Rodeé el auto y me subí. Arranqué y fui acelerando mientras recordaba el incondicionalmente estúpido amor que le había profesado, la vez que me dijo que se había casado o, cuando tiempo después, me buscó y me dijo que se había divorciado; el odio me sacudió al recordar cómo tras esa declaración yo le confesé mi amor y ella me dijo que siempre me había tenido en cuenta —tenido en cuenta, como si eso fuera algo—, pero que siempre había estado enamorada de Guillermo. Enfurecido, pisé el acelerador. Ella, aunque estaba perturbada, parecía divertirse. “¿A dónde me llevas?”, me dijo con esa misma voz con la que antes me había hecho creer que ambos lamentábamos no haber sido el primero.

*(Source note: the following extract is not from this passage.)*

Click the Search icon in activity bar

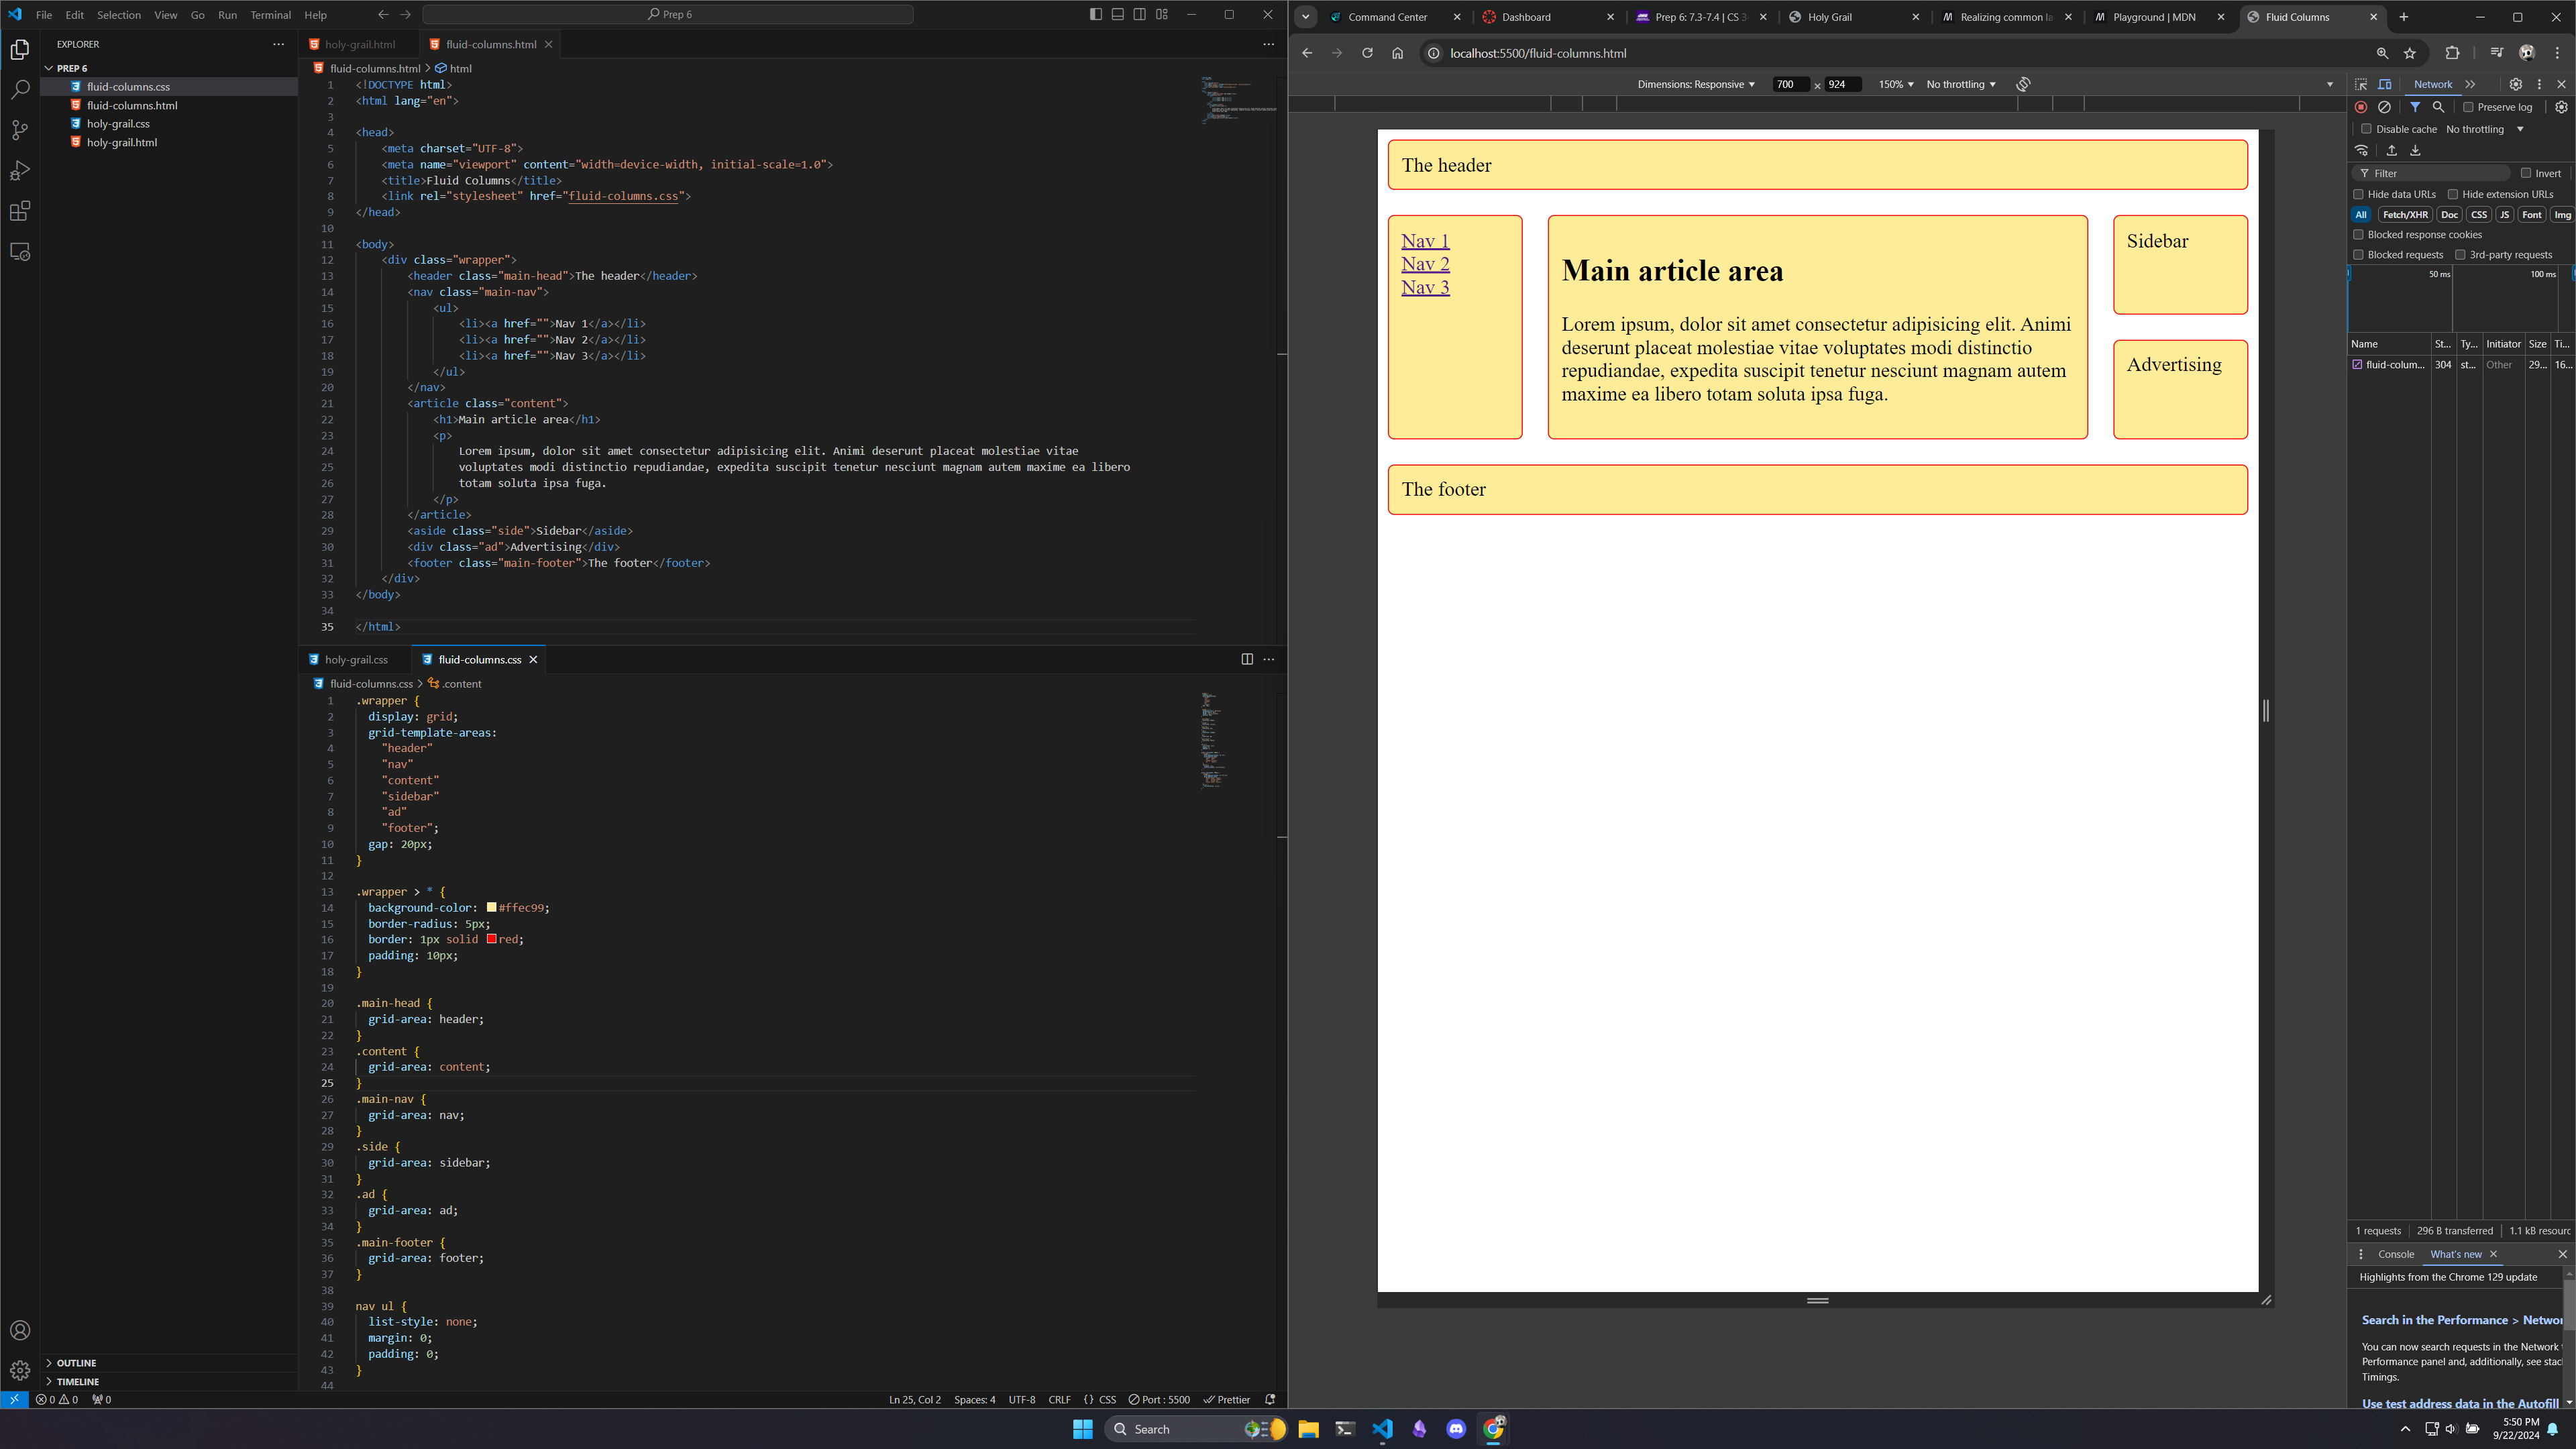(x=20, y=90)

Como no le contesté, soltó una carcajada y volteó a mirar por la ventana, casi divertida. ¡Cómo me había hecho sufrir llevándome aquella vez a Tajimara para darle celos a Guillermo! Herví con la furia desatada de un reprimido maníaco masoquista que había aceptado ese eterno juego estúpido.

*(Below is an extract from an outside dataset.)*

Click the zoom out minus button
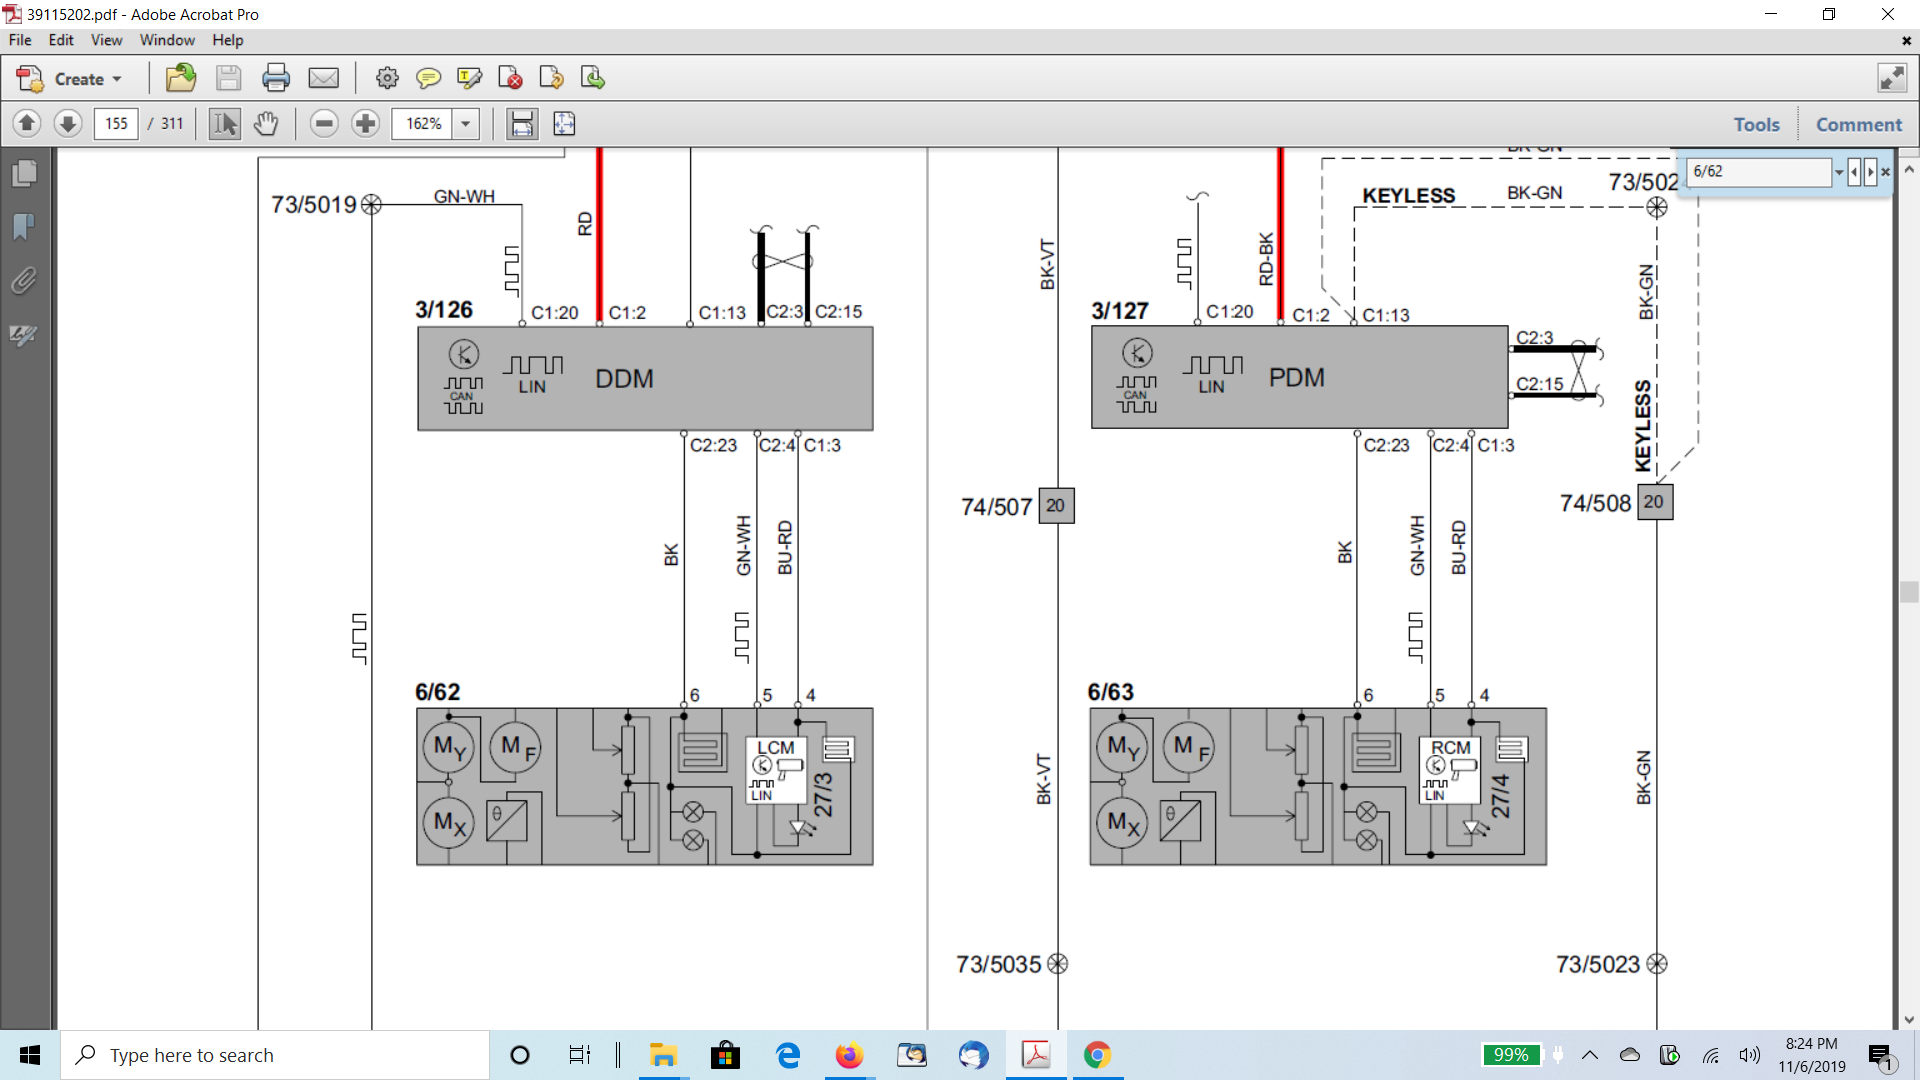 pyautogui.click(x=323, y=124)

Cecilia a mi lado, sin mirarme, y yo por segunda vez al volante. La primera había sido una vez, de regreso de Tajimara estando ella borracha, cuando después de cuidarla y llamarle a su madre, ella se había ido y esa misma noche salió con Guillermo. De pronto, ella soltó una carcajada, me dijo que era la primera vez que me veía enojado, que cuánto tiempo había tenido que pasar para que pudiera verme así, que la exasperaba cuando me hablaba de sus historias con otros y yo permanecía impasible, siempre cándido, mendigando sus caricias. No pude más, aceleré al máximo y

en un rellano de la carretera apreté el freno haciendo girar el auto y detenerse. Me bajé y la saqué asiéndola con fuerza del brazo. “Me estás lastimando”, gritó riéndose nerviosa, y yo recordaba aquellas tardes de intimidad y sexo, coronadas por su eterna frase: “No voy a regresar contigo.” La tortura de entonces era la tortura de ahora que finalmente se acumulaba, y ella diciéndome que con Guillermo le gustaba porque se venía en él directamente, y yo con mi urgencia, ya sin plazos, de resarcir el vacío de tantos años, de recuperarme, de ser el que nunca había sido, le apreté el cuello y con todas mis fuerzas la estrellé contra un árbol grande, fuerte, enorme, que la hizo de cómplice y la sostuvo para que yo pudiera gritarle a la cara que no me humillaría más, que estaba harto de ser su juguete y de que se burlara de mí. Ella empezó a toser, y yo pensé que ya no había marcha atrás, que si la soltaba volvería a reírse de mí, volvería a restregarme lo bueno que era Guillermo en la cama, y las veces que se había acostado con él, y yo no quería ya escucharla, no podía escuchar ni una sola de sus palabras, me lastimaba su risa y quise extinguirla, apretándola contra aquel tronco enorme, robusto, que me llenaba de energía hasta que ella ya lívida dejó de luchar y, como un pájaro exangüe que cae del nido, la dejé escurrirse en la tierra y pensé algo que había pensado antes: “Cualquier cosa es mejor que una necesidad que nunca es satisfecha.”

*Secuela del cuento “Tajimara”, de Juan García Ponce.